>> start Stored records

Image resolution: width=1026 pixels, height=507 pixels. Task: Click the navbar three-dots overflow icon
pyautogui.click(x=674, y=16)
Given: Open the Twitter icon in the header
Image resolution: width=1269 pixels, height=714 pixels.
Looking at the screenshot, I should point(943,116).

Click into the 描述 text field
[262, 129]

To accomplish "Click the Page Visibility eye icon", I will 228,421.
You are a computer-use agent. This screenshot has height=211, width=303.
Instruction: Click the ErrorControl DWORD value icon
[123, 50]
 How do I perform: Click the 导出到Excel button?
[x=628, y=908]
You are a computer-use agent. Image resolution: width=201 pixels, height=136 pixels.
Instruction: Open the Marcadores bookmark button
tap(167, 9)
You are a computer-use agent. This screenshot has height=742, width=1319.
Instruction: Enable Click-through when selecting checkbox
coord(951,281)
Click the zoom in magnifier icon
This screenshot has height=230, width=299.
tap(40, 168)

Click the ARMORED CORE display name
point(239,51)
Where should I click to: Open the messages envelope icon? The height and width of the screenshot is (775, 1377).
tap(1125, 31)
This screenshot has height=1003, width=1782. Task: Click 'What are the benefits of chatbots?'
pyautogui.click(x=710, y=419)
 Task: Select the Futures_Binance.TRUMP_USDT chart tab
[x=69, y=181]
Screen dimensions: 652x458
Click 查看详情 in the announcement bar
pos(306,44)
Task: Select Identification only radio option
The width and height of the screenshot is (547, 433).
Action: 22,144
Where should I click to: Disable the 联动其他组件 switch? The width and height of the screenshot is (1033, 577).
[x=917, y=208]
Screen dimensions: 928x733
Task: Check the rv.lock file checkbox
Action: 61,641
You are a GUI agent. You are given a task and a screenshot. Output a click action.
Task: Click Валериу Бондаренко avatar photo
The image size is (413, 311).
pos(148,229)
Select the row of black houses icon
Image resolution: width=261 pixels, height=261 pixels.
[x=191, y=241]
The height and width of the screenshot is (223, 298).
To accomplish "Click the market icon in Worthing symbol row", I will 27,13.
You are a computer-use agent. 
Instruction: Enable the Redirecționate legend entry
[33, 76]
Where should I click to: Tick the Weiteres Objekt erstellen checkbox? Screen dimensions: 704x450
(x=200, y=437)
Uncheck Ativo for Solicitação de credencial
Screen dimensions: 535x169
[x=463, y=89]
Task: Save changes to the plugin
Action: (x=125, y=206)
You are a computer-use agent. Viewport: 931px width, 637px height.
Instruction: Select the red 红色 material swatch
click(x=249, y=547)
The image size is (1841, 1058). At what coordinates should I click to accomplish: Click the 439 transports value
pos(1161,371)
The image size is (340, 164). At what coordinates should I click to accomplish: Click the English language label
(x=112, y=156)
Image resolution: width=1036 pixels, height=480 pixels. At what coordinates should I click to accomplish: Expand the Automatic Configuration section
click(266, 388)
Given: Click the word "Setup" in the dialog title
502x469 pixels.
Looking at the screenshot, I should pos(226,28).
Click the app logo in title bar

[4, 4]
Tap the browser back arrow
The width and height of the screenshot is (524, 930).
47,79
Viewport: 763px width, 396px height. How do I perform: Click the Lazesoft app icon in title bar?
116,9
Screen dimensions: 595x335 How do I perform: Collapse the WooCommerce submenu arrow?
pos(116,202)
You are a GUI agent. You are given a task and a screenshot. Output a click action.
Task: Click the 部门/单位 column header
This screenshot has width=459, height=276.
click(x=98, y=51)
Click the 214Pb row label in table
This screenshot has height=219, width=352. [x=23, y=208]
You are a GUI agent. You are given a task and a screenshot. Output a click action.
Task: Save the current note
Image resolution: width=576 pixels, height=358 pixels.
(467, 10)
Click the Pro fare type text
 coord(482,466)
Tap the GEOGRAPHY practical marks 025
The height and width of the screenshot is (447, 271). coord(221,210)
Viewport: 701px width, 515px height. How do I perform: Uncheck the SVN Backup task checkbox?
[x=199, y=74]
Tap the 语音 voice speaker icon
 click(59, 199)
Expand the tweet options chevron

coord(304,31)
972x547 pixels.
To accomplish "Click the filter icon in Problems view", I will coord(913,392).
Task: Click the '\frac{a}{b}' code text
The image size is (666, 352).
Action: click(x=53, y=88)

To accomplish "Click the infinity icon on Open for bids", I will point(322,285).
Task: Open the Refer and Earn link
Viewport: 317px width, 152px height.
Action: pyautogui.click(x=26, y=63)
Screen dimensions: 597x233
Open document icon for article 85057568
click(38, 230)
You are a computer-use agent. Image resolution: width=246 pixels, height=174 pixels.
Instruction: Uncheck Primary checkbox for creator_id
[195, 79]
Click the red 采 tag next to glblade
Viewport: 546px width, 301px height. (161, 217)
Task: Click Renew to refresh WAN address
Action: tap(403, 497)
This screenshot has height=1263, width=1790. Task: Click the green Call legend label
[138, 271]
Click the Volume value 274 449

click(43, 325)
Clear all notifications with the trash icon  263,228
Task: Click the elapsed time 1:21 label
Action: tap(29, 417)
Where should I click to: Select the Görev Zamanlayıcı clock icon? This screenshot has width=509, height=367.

>> end Stored records

__Given problem__
Copy all of the records above again, switching "magnifier" to "magnifying glass" and leaving everything else unchanged.

__Solution below__
Image resolution: width=1026 pixels, height=507 pixels. Task: Click the navbar three-dots overflow icon
pyautogui.click(x=674, y=16)
Given: Open the Twitter icon in the header
Image resolution: width=1269 pixels, height=714 pixels.
Looking at the screenshot, I should point(943,116).

Click into the 描述 text field
[262, 129]

To accomplish "Click the Page Visibility eye icon", I will 228,421.
You are a computer-use agent. This screenshot has height=211, width=303.
Instruction: Click the ErrorControl DWORD value icon
[123, 50]
 How do I perform: Click the 导出到Excel button?
[x=628, y=908]
You are a computer-use agent. Image resolution: width=201 pixels, height=136 pixels.
Instruction: Open the Marcadores bookmark button
tap(167, 9)
You are a computer-use agent. This screenshot has height=742, width=1319.
Instruction: Enable Click-through when selecting checkbox
coord(951,281)
Click the zoom in magnifying glass icon
This screenshot has height=230, width=299.
tap(40, 168)

Click the ARMORED CORE display name
point(239,51)
Where should I click to: Open the messages envelope icon? The height and width of the screenshot is (775, 1377).
tap(1125, 31)
This screenshot has height=1003, width=1782. Task: Click 'What are the benefits of chatbots?'
pyautogui.click(x=710, y=419)
 Task: Select the Futures_Binance.TRUMP_USDT chart tab
[x=69, y=181]
Screen dimensions: 652x458
Click 查看详情 in the announcement bar
pos(306,44)
Task: Select Identification only radio option
The width and height of the screenshot is (547, 433).
Action: 22,144
Where should I click to: Disable the 联动其他组件 switch? The width and height of the screenshot is (1033, 577).
[x=917, y=208]
Screen dimensions: 928x733
Task: Check the rv.lock file checkbox
Action: 61,641
You are a GUI agent. You are given a task and a screenshot. Output a click action.
Task: Click Валериу Бондаренко avatar photo
The image size is (413, 311).
pos(148,229)
Select the row of black houses icon
Image resolution: width=261 pixels, height=261 pixels.
[x=191, y=241]
The height and width of the screenshot is (223, 298).
To accomplish "Click the market icon in Worthing symbol row", I will 27,13.
You are a computer-use agent. 
Instruction: Enable the Redirecționate legend entry
[33, 76]
Where should I click to: Tick the Weiteres Objekt erstellen checkbox? Screen dimensions: 704x450
(x=200, y=437)
Uncheck Ativo for Solicitação de credencial
Screen dimensions: 535x169
[x=463, y=89]
Task: Save changes to the plugin
Action: (x=125, y=206)
You are a computer-use agent. Viewport: 931px width, 637px height.
Instruction: Select the red 红色 material swatch
click(x=249, y=547)
The image size is (1841, 1058). At what coordinates should I click to accomplish: Click the 439 transports value
pos(1161,371)
The image size is (340, 164). At what coordinates should I click to accomplish: Click the English language label
(x=112, y=156)
Image resolution: width=1036 pixels, height=480 pixels. At what coordinates should I click to accomplish: Expand the Automatic Configuration section
click(266, 388)
Given: Click the word "Setup" in the dialog title
502x469 pixels.
Looking at the screenshot, I should pos(226,28).
Click the app logo in title bar

[4, 4]
Tap the browser back arrow
The width and height of the screenshot is (524, 930).
47,79
Viewport: 763px width, 396px height. How do I perform: Click the Lazesoft app icon in title bar?
116,9
Screen dimensions: 595x335 How do I perform: Collapse the WooCommerce submenu arrow?
pos(116,202)
You are a GUI agent. You are given a task and a screenshot. Output a click action.
Task: Click the 部门/单位 column header
This screenshot has width=459, height=276.
click(x=98, y=51)
Click the 214Pb row label in table
This screenshot has height=219, width=352. [x=23, y=208]
You are a GUI agent. You are given a task and a screenshot. Output a click action.
Task: Save the current note
Image resolution: width=576 pixels, height=358 pixels.
(467, 10)
Click the Pro fare type text
 coord(482,466)
Tap the GEOGRAPHY practical marks 025
The height and width of the screenshot is (447, 271). coord(221,210)
Viewport: 701px width, 515px height. How do I perform: Uncheck the SVN Backup task checkbox?
[x=199, y=74]
Tap the 语音 voice speaker icon
 click(59, 199)
Expand the tweet options chevron

coord(304,31)
972x547 pixels.
To accomplish "Click the filter icon in Problems view", I will coord(913,392).
Task: Click the '\frac{a}{b}' code text
The image size is (666, 352).
Action: click(x=53, y=88)

To accomplish "Click the infinity icon on Open for bids", I will point(322,285).
Task: Open the Refer and Earn link
Viewport: 317px width, 152px height.
Action: pyautogui.click(x=26, y=63)
Screen dimensions: 597x233
Open document icon for article 85057568
click(38, 230)
You are a computer-use agent. Image resolution: width=246 pixels, height=174 pixels.
Instruction: Uncheck Primary checkbox for creator_id
[195, 79]
Click the red 采 tag next to glblade
Viewport: 546px width, 301px height. (161, 217)
Task: Click Renew to refresh WAN address
Action: tap(403, 497)
This screenshot has height=1263, width=1790. Task: Click the green Call legend label
[138, 271]
Click the Volume value 274 449

click(43, 325)
Clear all notifications with the trash icon  263,228
Task: Click the elapsed time 1:21 label
Action: tap(29, 417)
Where should I click to: Select the Görev Zamanlayıcı clock icon? This screenshot has width=509, height=367.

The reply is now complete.